We found that moving from running analyses on one person's computer (with their particular constellation of software locations) to another was difficult. For example, see this issue for the trouble that we had running the analyses on our own computers, knowing the scope of the project. It's hard to anticipate all possible causes for confusion: one initial try at replication by Carl Boettiger had trouble due to incomplete documentation of required package versions.
The set of scripts that manages the above jobs is comparable in size to the actual analysis; this is a large overhead to place on researchers. There are also many different languages and frameworks involved, increasing both the technical knowledge required and the chance that something will break. Automating as much of this process as possible is essential for reproducibility to become standard practice.

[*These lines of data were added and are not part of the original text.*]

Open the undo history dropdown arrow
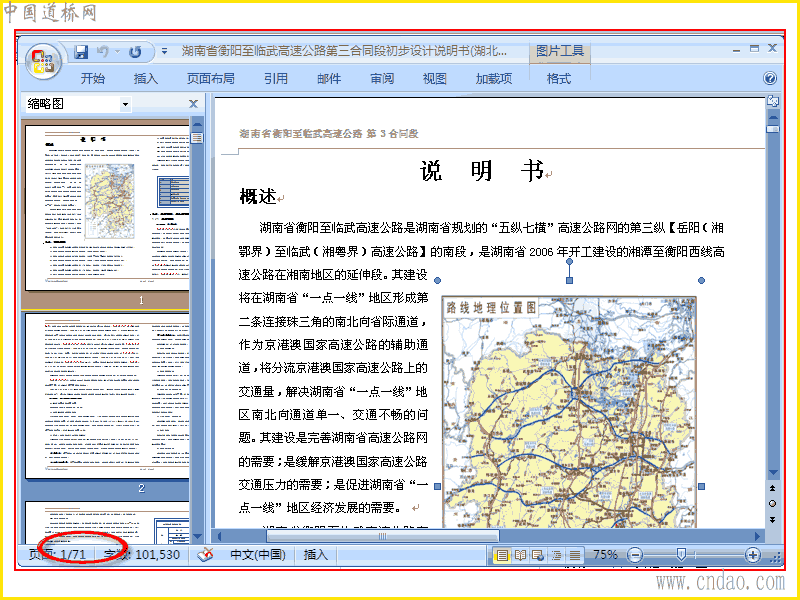Image resolution: width=800 pixels, height=600 pixels. pyautogui.click(x=117, y=52)
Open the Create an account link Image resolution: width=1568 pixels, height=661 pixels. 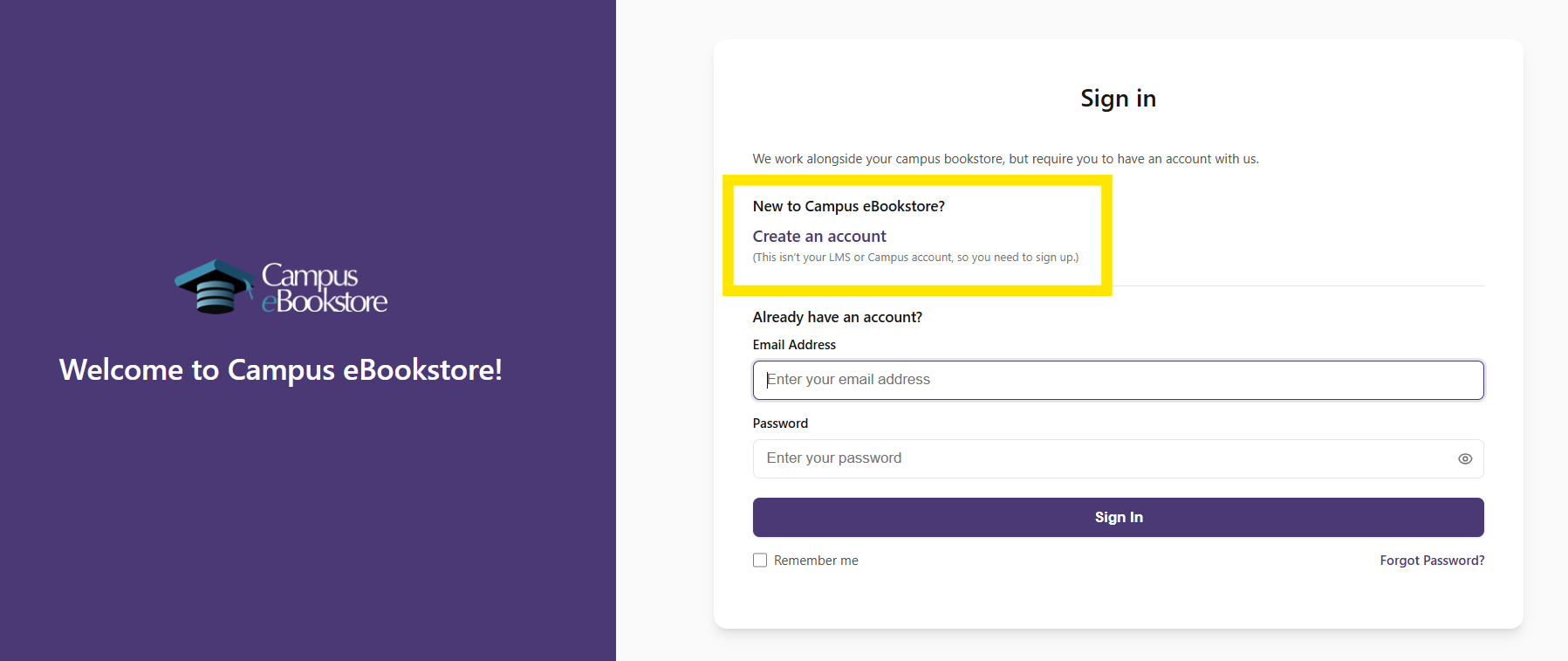tap(819, 237)
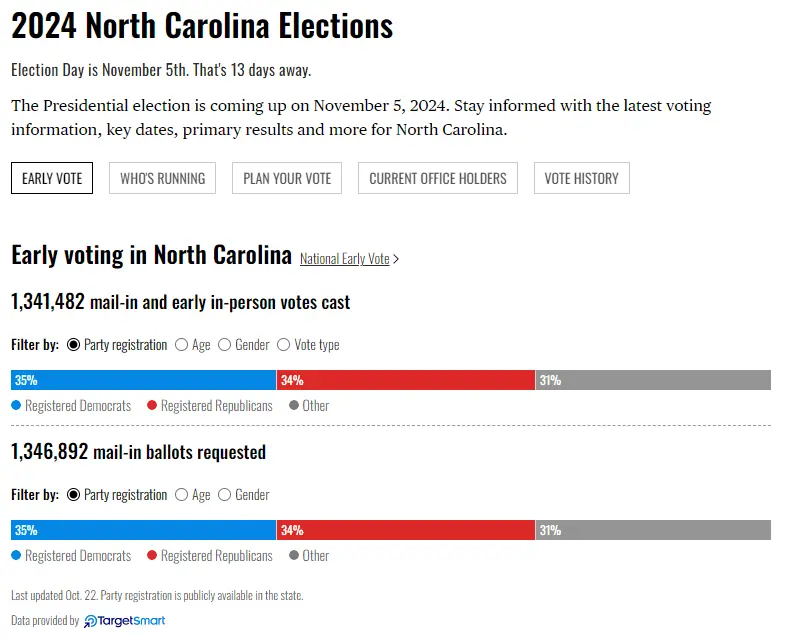Open the Plan Your Vote tab

[287, 178]
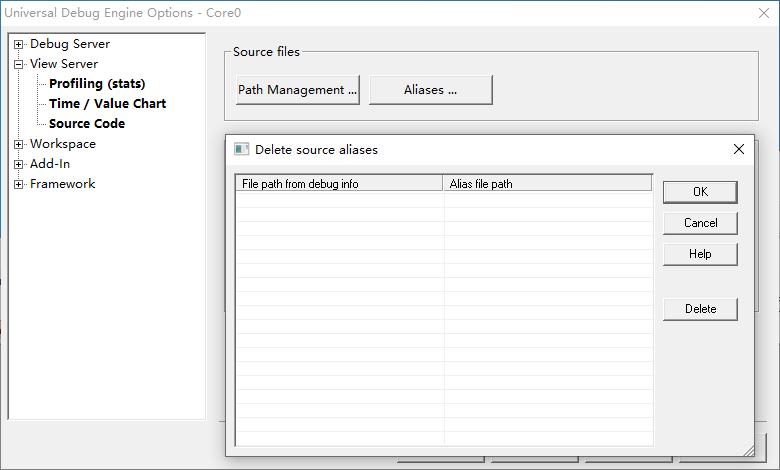Select Time / Value Chart item
This screenshot has height=470, width=780.
click(x=107, y=104)
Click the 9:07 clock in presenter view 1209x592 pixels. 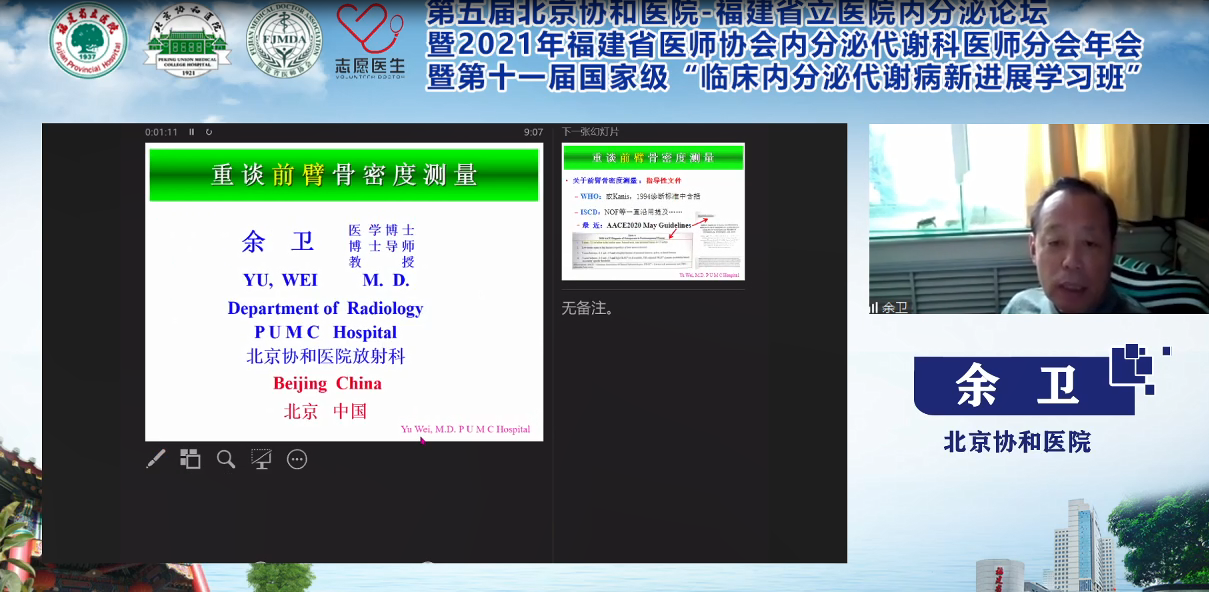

The continuous integration approach has a huge potential to save headaches in managing computational research projects. However, while our analysis acts as a proof-of-concept, it will be of limited general use: it requires that the project is open source (in a public github repository), and that the analysis is relatively quick to run (under an hour). These limitations are reasonable given that it is a free service, but they don't match well with many research projects where development does not occur "in the open", and where computation can take many hours or days.
We found our reproducibility goals for this paper to be a useful exercise, and it forms the basis of ongoing research projects. However, the process is far too complicated at the moment. It is not going to be enough to simply tell people to make their projects reproducible. We need to develop tools that are at least as easy to use as version control before we can expect project reproducibility to become mainstream.
We don't disagree with Titus Brown that partial reproducibility is better than nothing (50% of people making their work 50% reproducible would be better than 5% of people making their work 100% reprooducible!). However, we disagree with Titus in his contention that new tools are not needed. The current tools are very raw and too numerous to expect widespread adoption from scientists whose main aim is not reproducibility. Given that reproducibility isn't compelling, we can't expect people to pour their time into it just for some public greater good, especially if it comes with a large time cost.
Other efforts for this simple goal of recomputibility are not much more encouraging than ours. A study in the UBC Reproducibility Group found that they could not reproduce the results in 30% of published analyses using the population genetic package STRUCTURE, using the same data as provided by the authors. In an even more trivial case, a research group at Arizona University found that they could only build about half of the published software that they could download, without even testing that the software did what it was intended to do (note that this study is currently being reproduced!).
The process of making our study reproducible reveals that we are only part of the way to making reproducible research broadly accessible to practicing scientists.